Listed below are entries; give the number of lines among them that include "agent", and only that number.

SUPPLIED RECORDS =
=== Begin Enclosure ===

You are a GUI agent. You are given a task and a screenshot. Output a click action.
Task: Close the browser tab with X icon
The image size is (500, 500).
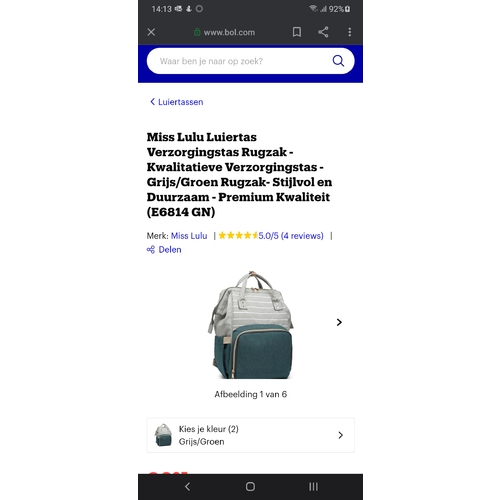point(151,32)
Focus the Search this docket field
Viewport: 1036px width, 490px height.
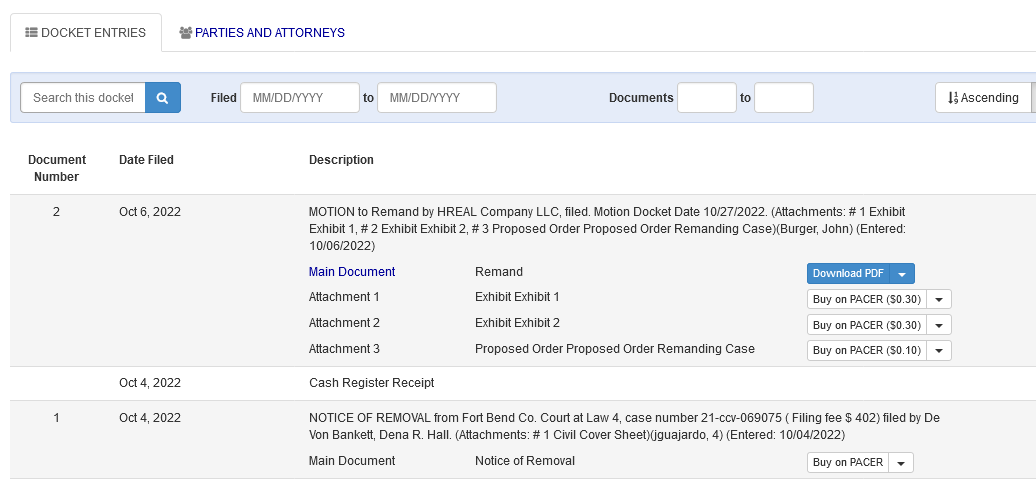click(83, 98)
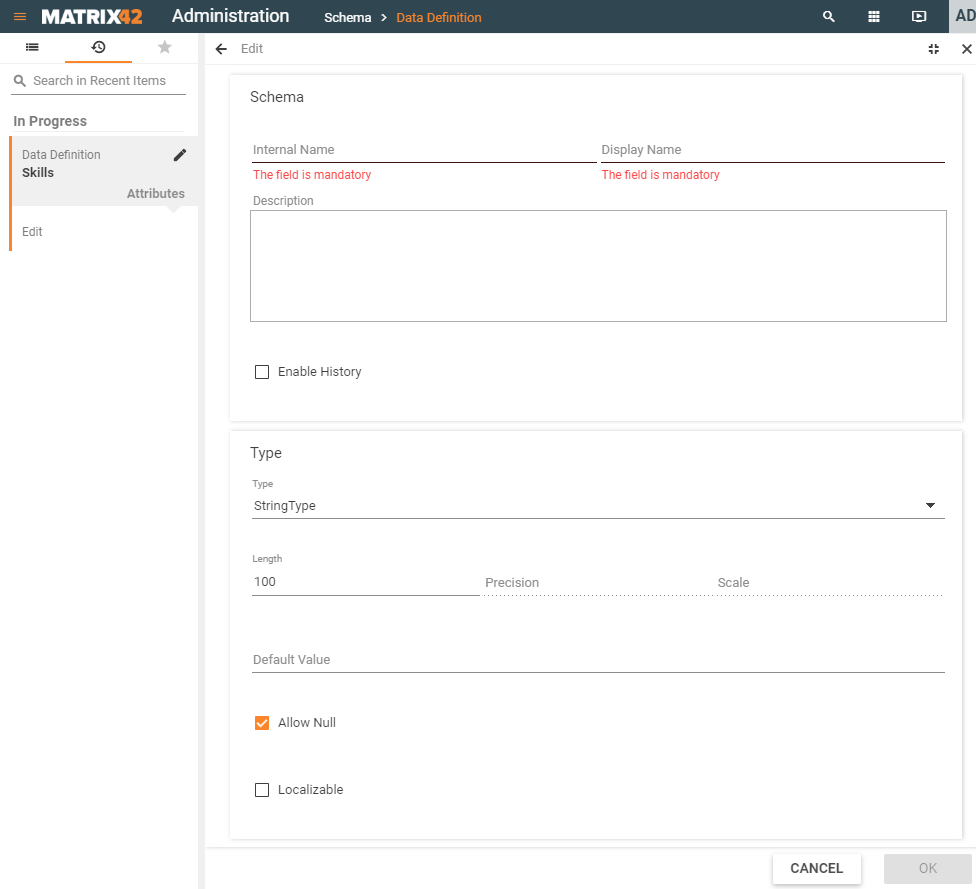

=== End Enclosure ===
=== Begin Enclosure ===

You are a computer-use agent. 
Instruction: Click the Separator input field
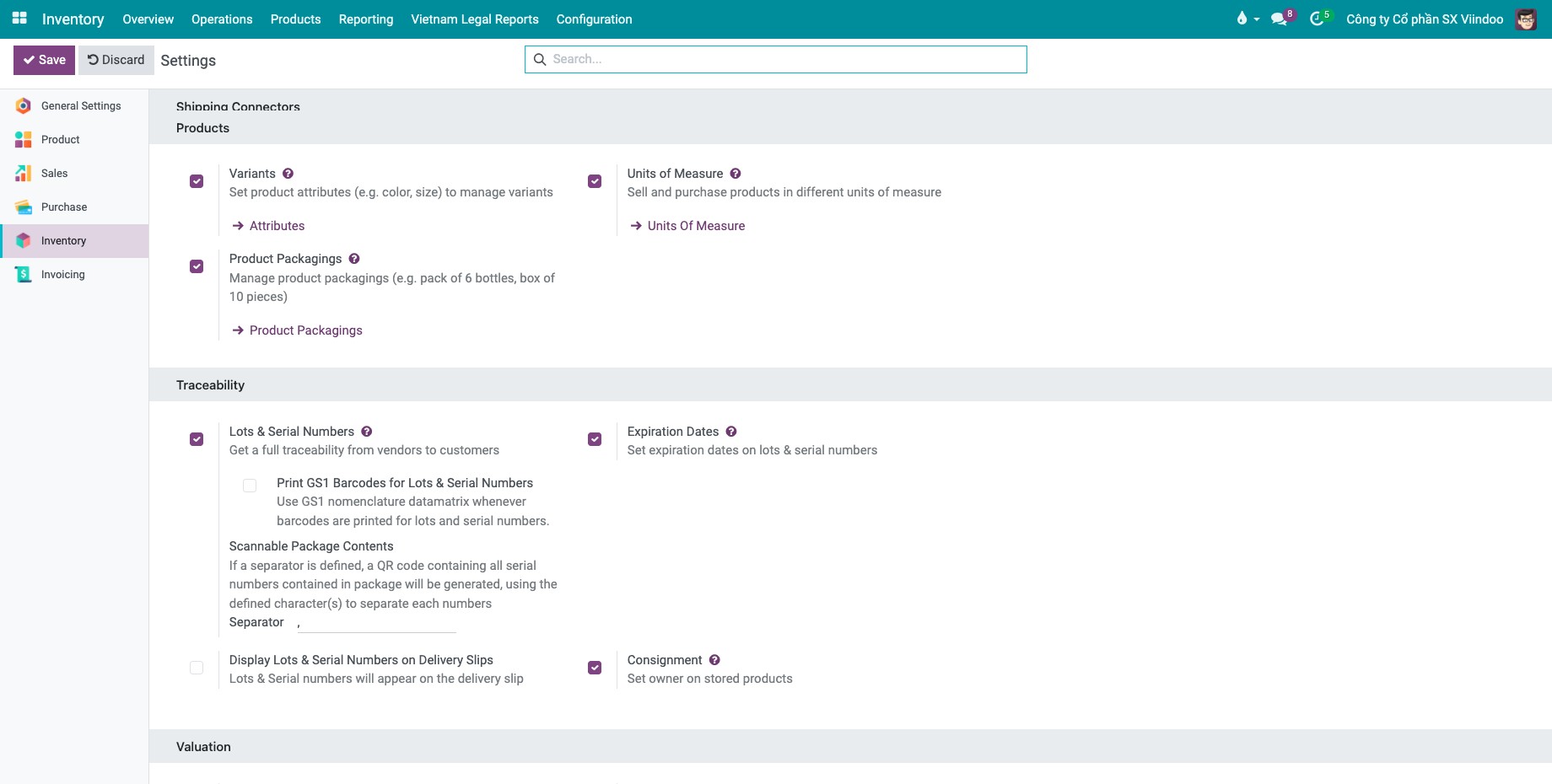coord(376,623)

=== End Enclosure ===

WRITTEN RESPONSE = 2